Another difference I needed to introduce to get this working was to tweak the prompt itself. I was rather surprised by the nuances of prompting required for Code Llama. Fortunately the Ollama docs specify the prompt format clearly:

<PRE> {prefix} <SUF>{suffix} <MID>

At first glance that might look the same as the prompt I used for Gemini, Claude, and GPT, but it actually includes additional spaces around the prefix, and after the suffix.

The referenced paper does not indicate there should be spaces between the tags, but I’ve found that if I don’t include them ollama will hang without providing a response. I can’t explain this yet, but it makes me wonder whether I should use this format when prompting Gemini, Claude, and GPT (I assume it’s not too important for those models but I’m not sure).

Results for 7b

The results show it’s better than Claude and GPT, but worse than Gemini. We got %76 accuracy on the 100 test cases. I had the temperature set to zero so the pass@1 was the same as pass@5.

Most of the failed cases are where the cursor is at the end of the code and the model does not generate anything.

There are also some failure cases where the model generates valid python code but it does not quite fulfill the perceived intent of the test case. For example, the test case below provides context where it is clear that we need to define maxlen to a sensible value in this function.

def longest(strings: List) -> Optional:
    """ Out of list of strings, return the longest one. Return the first one in case of multiple
    strings of the same length. Return None in case the input list is empty.
    >>> longest([])

    >>> longest(['a', 'b', 'c'])
    'a'
    >>> longest(['a', 'bb', 'ccc'])
    'ccc'
    """
    if not strings:
        return None

|
    for s in strings:
        if len(s) == maxlen:
            return s

When trying to fill model makes a mistake and fills in maxlen = 0 which would result in the function returning None for any case which is clearly incorrect.

I assume larger versions of Llama will be able to handle this kind of test case better.

Next up

Tomorrow I’m going to parametrize the temperature of llama and test out some larger versions of the model.

EXERCISE INSTRUCTIONS
Reproduce, word for word, the portion of the Code Llama write-up that opens with the words containing "Results for 7b" and closes with "in this function.".

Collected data

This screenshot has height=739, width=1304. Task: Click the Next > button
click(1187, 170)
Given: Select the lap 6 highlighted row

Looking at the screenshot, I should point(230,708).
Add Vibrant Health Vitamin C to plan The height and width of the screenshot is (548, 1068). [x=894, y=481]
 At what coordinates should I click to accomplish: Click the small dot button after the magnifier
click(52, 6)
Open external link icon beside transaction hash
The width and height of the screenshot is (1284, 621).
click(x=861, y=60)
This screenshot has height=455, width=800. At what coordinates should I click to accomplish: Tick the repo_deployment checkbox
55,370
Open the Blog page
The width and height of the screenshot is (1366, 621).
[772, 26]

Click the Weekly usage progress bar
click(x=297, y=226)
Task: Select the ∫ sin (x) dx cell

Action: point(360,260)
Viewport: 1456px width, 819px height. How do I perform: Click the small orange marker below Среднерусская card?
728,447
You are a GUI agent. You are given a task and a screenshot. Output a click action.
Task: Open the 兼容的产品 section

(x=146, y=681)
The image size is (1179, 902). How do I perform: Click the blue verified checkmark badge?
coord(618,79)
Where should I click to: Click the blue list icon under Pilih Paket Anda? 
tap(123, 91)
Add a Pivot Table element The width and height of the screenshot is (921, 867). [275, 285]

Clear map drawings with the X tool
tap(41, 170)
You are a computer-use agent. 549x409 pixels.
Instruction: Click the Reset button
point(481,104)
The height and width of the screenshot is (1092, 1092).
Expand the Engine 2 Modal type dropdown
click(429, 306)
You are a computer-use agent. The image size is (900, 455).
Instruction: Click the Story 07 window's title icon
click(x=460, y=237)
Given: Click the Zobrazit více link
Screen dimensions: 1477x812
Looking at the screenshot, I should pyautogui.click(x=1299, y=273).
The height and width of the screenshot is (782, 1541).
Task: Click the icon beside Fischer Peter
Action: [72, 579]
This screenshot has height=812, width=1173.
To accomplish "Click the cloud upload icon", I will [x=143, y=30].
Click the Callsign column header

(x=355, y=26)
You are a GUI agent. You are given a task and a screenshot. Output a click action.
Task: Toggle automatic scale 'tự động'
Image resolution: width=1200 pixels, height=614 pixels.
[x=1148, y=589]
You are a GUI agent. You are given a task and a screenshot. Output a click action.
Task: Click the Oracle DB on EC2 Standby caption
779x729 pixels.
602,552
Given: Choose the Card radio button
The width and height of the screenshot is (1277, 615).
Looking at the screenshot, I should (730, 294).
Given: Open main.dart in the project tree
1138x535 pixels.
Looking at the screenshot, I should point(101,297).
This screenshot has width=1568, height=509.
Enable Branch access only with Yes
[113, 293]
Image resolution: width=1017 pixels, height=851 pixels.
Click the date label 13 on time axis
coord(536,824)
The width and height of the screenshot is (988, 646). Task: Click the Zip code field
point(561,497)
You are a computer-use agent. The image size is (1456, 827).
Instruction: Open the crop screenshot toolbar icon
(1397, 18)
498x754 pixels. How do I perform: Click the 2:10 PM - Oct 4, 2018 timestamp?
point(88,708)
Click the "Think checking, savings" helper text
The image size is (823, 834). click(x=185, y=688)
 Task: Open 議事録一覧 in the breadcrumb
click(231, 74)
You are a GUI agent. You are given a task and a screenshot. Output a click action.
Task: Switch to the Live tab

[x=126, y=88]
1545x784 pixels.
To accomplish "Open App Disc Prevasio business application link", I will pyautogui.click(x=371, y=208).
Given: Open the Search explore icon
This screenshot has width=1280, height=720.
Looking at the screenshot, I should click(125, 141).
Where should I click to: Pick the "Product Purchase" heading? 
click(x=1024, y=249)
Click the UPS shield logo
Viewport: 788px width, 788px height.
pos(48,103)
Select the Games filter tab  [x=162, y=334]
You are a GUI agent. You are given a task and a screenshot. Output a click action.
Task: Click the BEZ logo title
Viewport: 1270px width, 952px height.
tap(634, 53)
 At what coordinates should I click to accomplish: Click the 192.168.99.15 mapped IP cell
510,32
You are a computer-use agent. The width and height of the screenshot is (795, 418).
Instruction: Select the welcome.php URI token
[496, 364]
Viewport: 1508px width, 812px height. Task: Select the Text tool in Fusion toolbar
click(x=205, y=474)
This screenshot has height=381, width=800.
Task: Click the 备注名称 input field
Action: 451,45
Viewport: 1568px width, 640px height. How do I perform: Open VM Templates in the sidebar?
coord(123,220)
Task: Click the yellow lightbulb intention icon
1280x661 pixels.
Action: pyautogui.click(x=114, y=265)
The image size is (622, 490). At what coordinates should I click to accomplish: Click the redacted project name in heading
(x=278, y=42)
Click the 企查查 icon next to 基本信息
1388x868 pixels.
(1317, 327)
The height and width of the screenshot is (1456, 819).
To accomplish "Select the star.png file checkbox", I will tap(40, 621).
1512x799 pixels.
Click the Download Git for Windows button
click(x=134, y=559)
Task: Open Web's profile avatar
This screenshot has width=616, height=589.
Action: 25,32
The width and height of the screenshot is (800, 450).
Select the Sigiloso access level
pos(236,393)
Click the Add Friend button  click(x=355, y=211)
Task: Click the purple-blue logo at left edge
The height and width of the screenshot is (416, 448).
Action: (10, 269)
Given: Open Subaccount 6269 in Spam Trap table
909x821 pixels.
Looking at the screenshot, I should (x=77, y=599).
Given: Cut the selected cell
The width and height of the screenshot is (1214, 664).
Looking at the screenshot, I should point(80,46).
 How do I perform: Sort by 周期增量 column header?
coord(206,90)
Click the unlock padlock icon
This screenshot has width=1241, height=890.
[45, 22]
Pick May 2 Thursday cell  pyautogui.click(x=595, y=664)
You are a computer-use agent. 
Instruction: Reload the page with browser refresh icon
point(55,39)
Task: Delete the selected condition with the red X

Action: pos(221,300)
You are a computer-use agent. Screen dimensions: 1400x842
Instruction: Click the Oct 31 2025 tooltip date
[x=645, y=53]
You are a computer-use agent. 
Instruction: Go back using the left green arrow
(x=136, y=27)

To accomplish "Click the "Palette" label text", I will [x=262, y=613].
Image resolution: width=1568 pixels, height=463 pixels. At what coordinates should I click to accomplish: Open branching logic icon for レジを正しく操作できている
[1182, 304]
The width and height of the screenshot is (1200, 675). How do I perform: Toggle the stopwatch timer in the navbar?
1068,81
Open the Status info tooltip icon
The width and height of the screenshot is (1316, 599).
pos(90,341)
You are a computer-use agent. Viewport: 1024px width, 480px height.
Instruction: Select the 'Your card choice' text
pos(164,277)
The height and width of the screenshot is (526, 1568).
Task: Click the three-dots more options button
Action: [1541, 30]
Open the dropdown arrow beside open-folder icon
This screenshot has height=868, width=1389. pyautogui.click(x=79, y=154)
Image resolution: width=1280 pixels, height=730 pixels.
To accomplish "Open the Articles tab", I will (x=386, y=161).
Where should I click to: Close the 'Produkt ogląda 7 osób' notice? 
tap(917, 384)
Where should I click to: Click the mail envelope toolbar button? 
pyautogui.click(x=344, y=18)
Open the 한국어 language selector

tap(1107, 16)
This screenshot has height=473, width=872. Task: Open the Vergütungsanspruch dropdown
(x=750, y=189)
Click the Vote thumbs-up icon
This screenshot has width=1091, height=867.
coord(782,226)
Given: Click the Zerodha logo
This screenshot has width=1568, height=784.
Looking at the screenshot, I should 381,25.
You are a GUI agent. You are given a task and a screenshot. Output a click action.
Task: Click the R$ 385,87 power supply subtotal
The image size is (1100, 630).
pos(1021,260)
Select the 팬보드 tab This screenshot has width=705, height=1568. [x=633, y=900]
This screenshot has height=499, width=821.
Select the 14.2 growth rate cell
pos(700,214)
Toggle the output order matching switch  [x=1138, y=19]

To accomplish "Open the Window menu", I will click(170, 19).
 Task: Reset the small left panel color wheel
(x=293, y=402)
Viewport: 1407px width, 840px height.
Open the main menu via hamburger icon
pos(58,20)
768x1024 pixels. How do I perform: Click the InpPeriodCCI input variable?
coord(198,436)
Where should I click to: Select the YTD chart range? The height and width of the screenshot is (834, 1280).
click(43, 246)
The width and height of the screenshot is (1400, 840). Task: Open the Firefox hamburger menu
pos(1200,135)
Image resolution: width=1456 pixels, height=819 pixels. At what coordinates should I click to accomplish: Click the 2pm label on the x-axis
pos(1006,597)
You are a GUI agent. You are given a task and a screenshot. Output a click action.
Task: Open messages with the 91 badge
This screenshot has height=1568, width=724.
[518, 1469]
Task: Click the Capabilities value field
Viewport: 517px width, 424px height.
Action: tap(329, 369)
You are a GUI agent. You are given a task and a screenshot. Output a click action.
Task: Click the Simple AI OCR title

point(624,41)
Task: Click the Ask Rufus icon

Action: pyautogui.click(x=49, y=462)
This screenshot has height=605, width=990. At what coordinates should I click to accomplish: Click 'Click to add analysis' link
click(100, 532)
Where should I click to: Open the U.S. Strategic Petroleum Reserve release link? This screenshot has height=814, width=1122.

SOLUTION TO THE EXERCISE
Results for 7b

The results show it’s better than Claude and GPT, but worse than Gemini. We got %76 accuracy on the 100 test cases. I had the temperature set to zero so the pass@1 was the same as pass@5.

Most of the failed cases are where the cursor is at the end of the code and the model does not generate anything.

There are also some failure cases where the model generates valid python code but it does not quite fulfill the perceived intent of the test case. For example, the test case below provides context where it is clear that we need to define maxlen to a sensible value in this function.